M. Gendron was about to leave the room, when Baptiste, the mayor's servant - the man who wouldn't be scolded - appeared. He bowed and said:
I have come for Monsieur the Mayor."
"For me? why?" asked M. Courtois. "What's the matter? They don't give me a minute's rest! Answer that I am busy."
"It's on account of madame," resumed the placid Baptiste; "she isn't at all well." The excellent mayor grew slightly pale.
"My wife!" cried he, alarmed. "What do you mean? Explain yourself."

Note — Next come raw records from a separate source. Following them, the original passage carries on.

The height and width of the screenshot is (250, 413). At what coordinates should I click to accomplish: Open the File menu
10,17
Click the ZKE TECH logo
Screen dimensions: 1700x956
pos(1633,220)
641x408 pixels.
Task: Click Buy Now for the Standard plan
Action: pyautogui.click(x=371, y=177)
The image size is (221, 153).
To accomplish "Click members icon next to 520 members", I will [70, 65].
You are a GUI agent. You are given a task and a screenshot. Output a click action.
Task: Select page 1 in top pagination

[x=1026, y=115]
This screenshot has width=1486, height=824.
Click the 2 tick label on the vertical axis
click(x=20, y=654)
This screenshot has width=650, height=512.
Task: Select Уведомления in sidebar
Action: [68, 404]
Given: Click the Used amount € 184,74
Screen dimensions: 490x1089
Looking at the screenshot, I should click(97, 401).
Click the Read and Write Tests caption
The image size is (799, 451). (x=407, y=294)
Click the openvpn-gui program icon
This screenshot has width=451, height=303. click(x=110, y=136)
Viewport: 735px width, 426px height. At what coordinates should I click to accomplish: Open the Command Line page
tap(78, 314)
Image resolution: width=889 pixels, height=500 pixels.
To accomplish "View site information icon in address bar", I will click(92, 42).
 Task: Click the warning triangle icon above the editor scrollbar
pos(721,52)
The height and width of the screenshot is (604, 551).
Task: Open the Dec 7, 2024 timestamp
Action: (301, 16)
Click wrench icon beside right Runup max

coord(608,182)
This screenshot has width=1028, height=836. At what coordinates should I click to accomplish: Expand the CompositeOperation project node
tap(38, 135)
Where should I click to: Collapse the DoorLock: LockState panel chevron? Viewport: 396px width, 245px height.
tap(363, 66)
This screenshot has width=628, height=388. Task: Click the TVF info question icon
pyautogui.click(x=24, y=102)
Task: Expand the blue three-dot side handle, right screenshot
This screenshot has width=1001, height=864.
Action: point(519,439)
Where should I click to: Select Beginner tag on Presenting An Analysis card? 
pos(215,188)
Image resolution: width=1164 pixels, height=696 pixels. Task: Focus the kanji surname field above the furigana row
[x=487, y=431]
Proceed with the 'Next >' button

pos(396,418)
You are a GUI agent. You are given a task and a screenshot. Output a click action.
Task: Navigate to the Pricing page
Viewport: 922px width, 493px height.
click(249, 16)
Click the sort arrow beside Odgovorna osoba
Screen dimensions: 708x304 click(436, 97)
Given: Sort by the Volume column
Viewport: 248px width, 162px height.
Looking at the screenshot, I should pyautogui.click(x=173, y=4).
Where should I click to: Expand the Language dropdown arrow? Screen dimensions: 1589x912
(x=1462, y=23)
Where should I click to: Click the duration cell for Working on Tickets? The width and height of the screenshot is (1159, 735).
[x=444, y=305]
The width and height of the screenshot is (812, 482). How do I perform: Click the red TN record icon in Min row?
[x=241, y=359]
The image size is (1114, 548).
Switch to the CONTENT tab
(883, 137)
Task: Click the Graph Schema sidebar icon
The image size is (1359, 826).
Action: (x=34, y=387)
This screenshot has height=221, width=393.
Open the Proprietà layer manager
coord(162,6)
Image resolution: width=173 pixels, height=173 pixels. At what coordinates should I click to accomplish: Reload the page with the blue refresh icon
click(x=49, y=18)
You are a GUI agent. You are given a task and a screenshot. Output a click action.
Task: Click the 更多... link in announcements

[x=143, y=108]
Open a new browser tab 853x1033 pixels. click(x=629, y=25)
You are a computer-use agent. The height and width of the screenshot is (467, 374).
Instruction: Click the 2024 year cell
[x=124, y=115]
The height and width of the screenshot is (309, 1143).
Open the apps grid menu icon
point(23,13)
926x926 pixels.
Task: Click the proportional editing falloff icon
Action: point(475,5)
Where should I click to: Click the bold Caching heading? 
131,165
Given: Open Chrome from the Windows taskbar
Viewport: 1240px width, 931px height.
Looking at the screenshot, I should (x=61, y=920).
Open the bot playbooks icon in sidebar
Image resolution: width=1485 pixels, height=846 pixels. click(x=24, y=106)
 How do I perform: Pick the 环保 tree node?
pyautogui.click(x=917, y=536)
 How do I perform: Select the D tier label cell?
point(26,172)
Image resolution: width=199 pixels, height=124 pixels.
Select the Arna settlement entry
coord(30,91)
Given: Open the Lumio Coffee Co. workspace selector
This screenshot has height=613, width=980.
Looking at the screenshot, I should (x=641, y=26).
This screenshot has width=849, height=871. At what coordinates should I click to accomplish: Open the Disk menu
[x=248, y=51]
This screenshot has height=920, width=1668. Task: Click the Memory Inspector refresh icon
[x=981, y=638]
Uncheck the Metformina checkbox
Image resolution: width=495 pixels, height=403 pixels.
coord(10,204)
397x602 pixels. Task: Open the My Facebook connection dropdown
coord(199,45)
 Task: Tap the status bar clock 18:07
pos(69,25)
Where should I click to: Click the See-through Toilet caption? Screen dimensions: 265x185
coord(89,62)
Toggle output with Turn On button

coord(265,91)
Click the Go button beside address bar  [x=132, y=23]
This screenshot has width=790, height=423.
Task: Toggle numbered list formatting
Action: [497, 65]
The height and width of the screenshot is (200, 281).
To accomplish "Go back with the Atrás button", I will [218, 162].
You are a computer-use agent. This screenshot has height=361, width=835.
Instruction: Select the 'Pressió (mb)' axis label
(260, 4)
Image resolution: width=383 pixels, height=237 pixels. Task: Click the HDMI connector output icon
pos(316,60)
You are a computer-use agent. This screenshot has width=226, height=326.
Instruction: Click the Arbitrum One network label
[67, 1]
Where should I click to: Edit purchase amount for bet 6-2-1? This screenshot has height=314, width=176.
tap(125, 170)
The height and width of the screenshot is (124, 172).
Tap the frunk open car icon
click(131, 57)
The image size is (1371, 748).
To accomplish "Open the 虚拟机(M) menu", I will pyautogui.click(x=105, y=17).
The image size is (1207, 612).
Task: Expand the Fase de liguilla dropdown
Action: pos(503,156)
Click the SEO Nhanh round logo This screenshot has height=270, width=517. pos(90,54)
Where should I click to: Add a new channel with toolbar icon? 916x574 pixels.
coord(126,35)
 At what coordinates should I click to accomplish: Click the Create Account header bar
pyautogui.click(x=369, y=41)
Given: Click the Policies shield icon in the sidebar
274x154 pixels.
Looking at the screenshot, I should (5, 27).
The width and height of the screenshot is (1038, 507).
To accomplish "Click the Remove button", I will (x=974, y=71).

"The postman arrived just now," returned Baptiste with a most tranquil air, "and I carried the letters to madame, who was in the drawing-rooM. Hardly had I turned on my heels when I heard a shriek, and the noise of someone falling to the floor." Baptiste spoke slowly, taking artful pains to prolong his master's anguish.
"Speak! go on!" cried the mayor, exasperated. "Speak, won't you?"
"I naturally opened the drawing-room door again. What did I see? madame, at full length on the floor. I called for help; the chambermaid, cook, and others came hastening up, and we carried madame to her bed. Justine said that it was a letter from Mademoiselle Laurence which overcame my mistress - "
At each word Baptiste hesitated, reflected; his eyes, giving the lie to his solemn face, betrayed the great satisfaction he felt in relating his master's misfortunes.
His master was full of consternation. As it is with all of us, when we know not exactly what ill is about to befall us, he dared not ask any questions. He stood still, crushed; lamenting, instead of hastening home. M. Plantat profited by the pause to question the servant, with a look which Baptiste dared not disobey.
"What, a letter from Mademoiselle Laurence? Isn't she here, then?"
"No, sir: she went away a week ago, to pass a month with one of her aunts."
"And how is madame?"
"Better, sir; only she cries piteously."
The unfortunate mayor had now somewhat recovered his presence of mind. He seized Baptiste by the arm.
"Come along," cried he," come along!"
They hastened off.
"Poor man! "said the judge of instruction. "Perhaps his daughter is dead."
M. Plantat shook his head.
" If it were only that! " muttered he. He added, turning to M. Domini:
"Do you recall the allusions of Bertaud, monsieur?"